• REQUIREMENTS
Repeat the lines of the entries verbatim, from the line with "Given: Click the 'Views'" to the line with "The height and".

--- BEGIN RECORDS ---

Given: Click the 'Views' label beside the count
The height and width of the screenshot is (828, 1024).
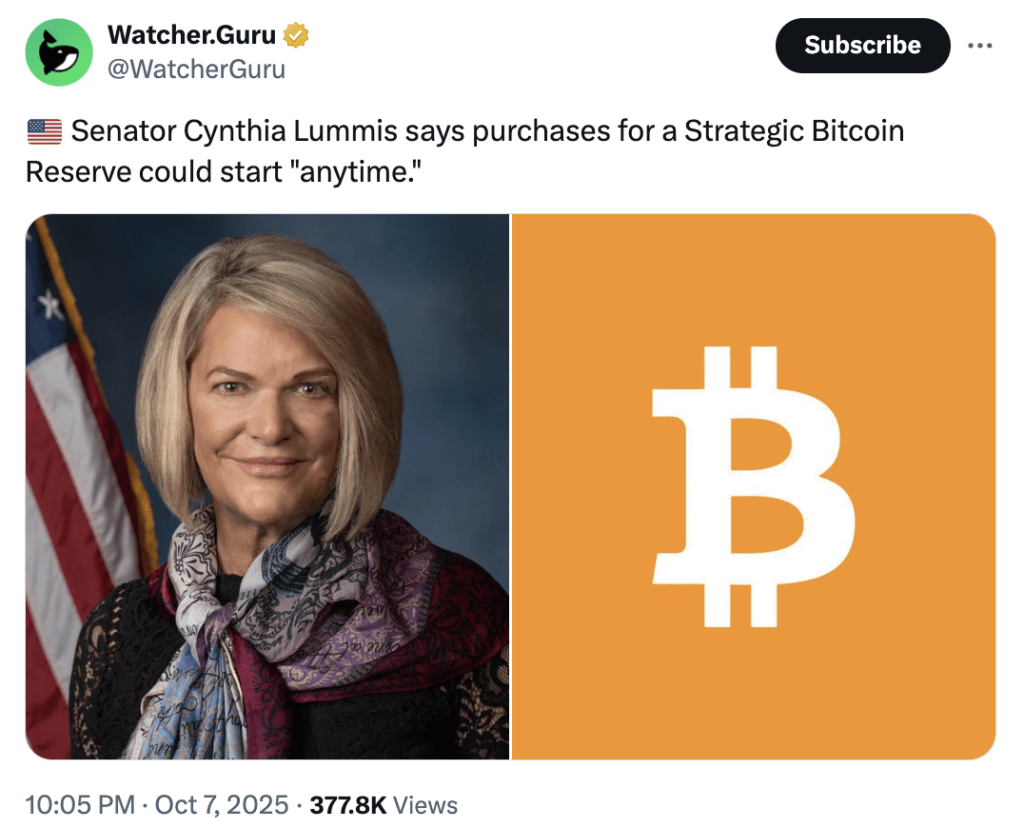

--- END RECORDS ---
--- BEGIN RECORDS ---

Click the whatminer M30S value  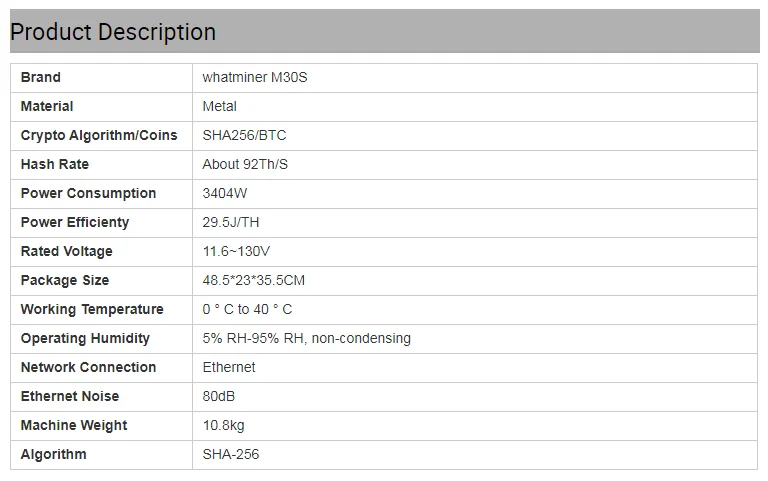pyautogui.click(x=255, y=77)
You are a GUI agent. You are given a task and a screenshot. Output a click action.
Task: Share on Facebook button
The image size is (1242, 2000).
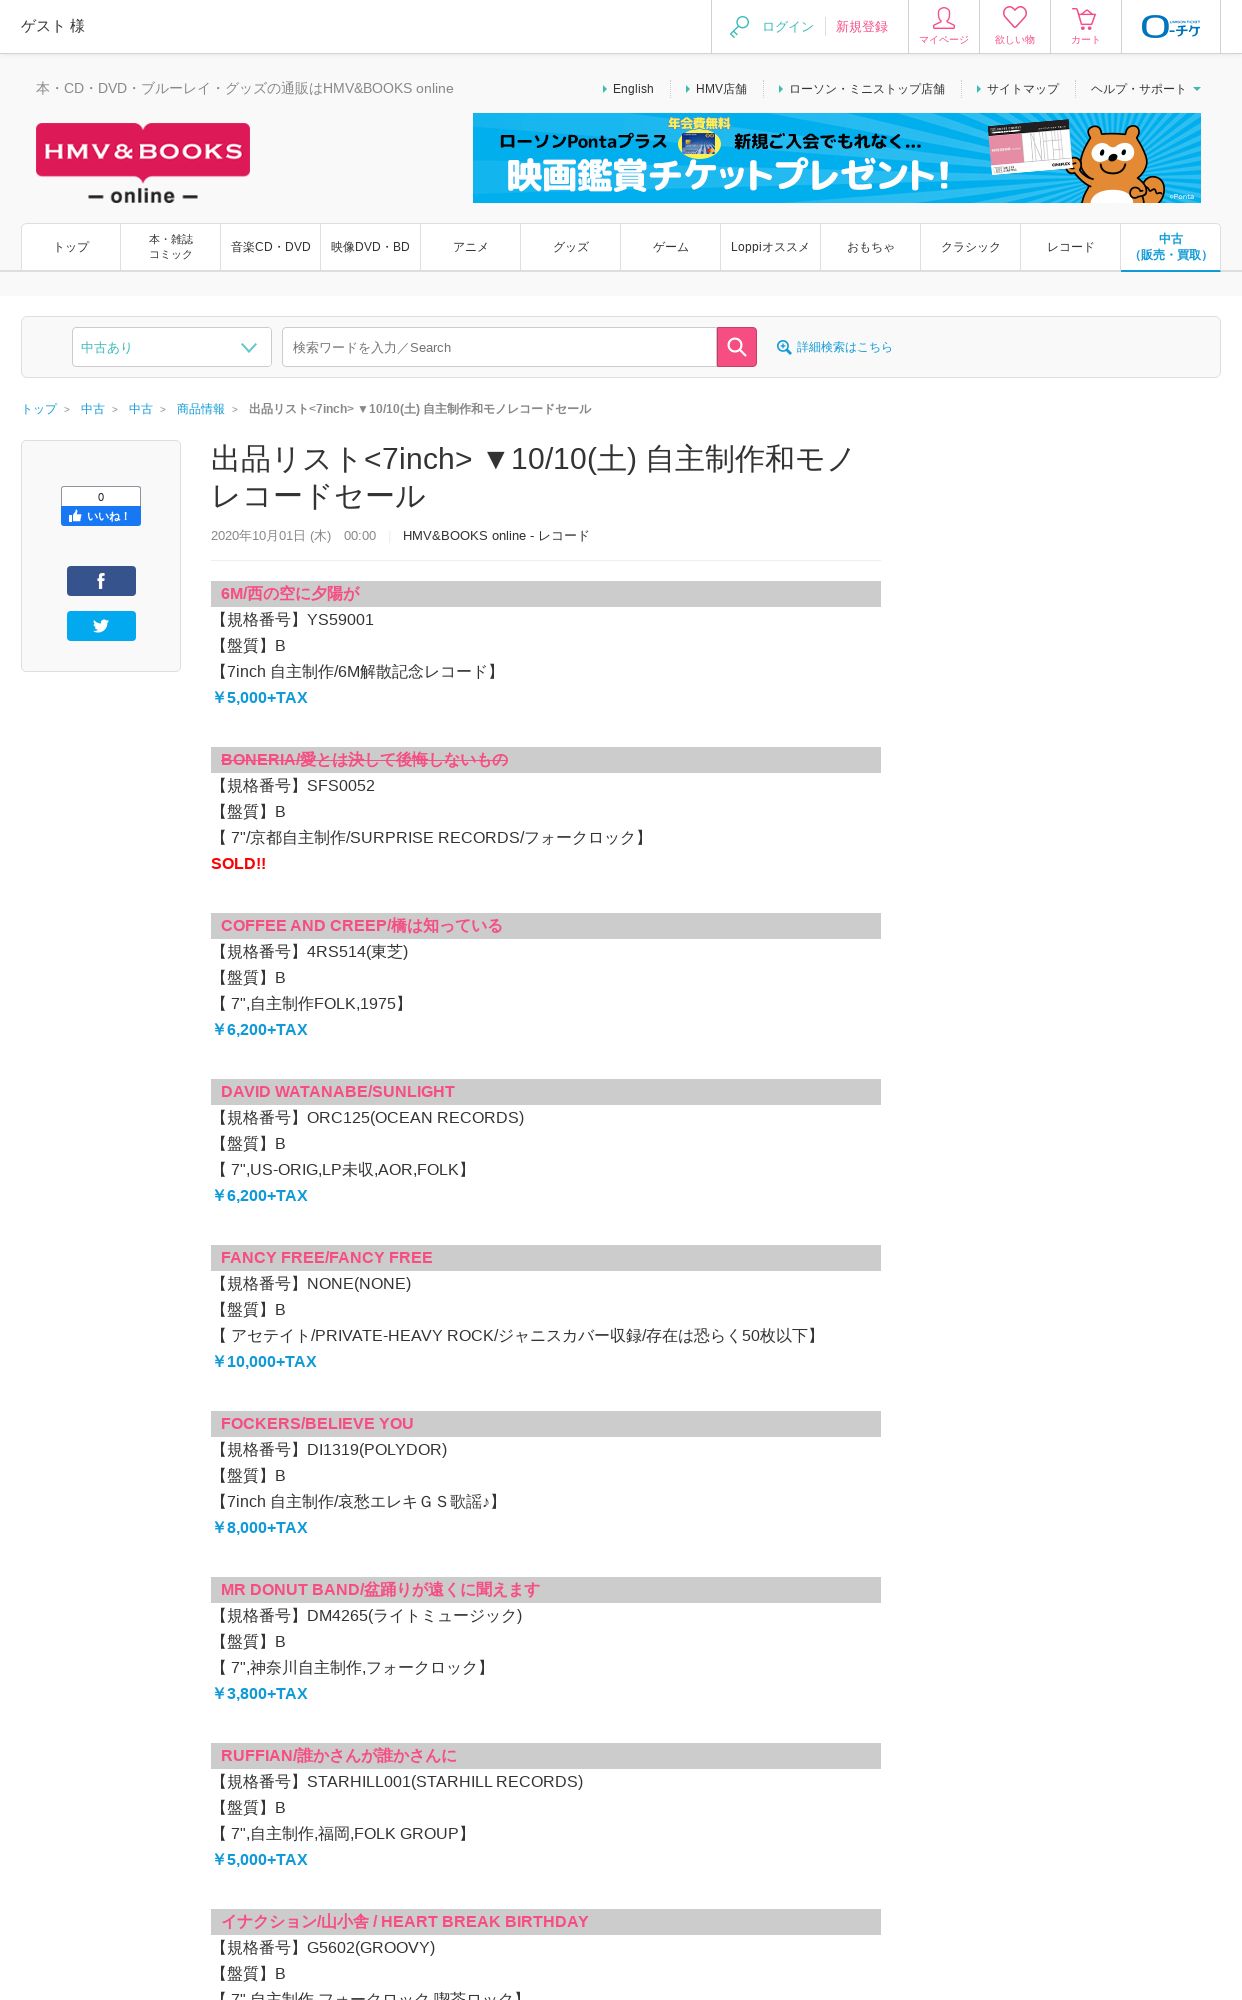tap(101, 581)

--- END RECORDS ---
--- BEGIN RECORDS ---

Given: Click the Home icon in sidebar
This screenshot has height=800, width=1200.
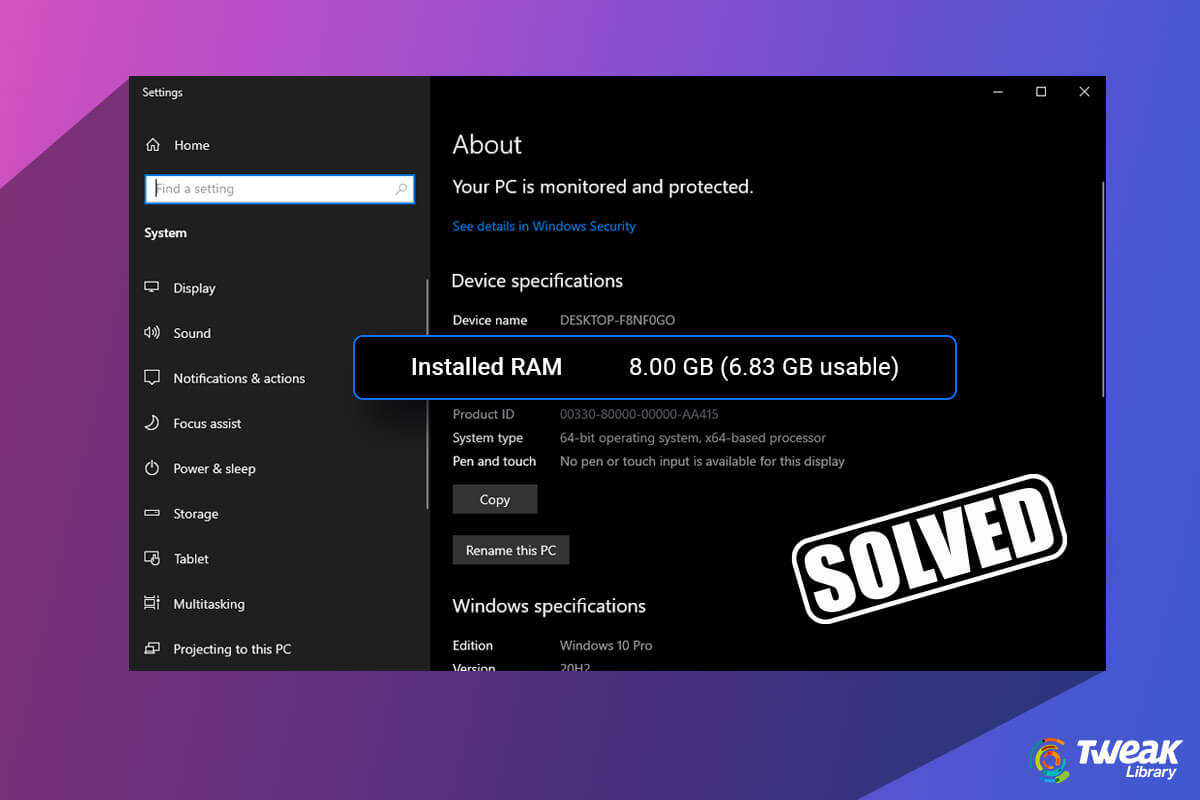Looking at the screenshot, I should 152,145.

--- END RECORDS ---

• COMPLETE ANSWER
Given: Click the 'Views' label beside the count
The height and width of the screenshot is (828, 1024).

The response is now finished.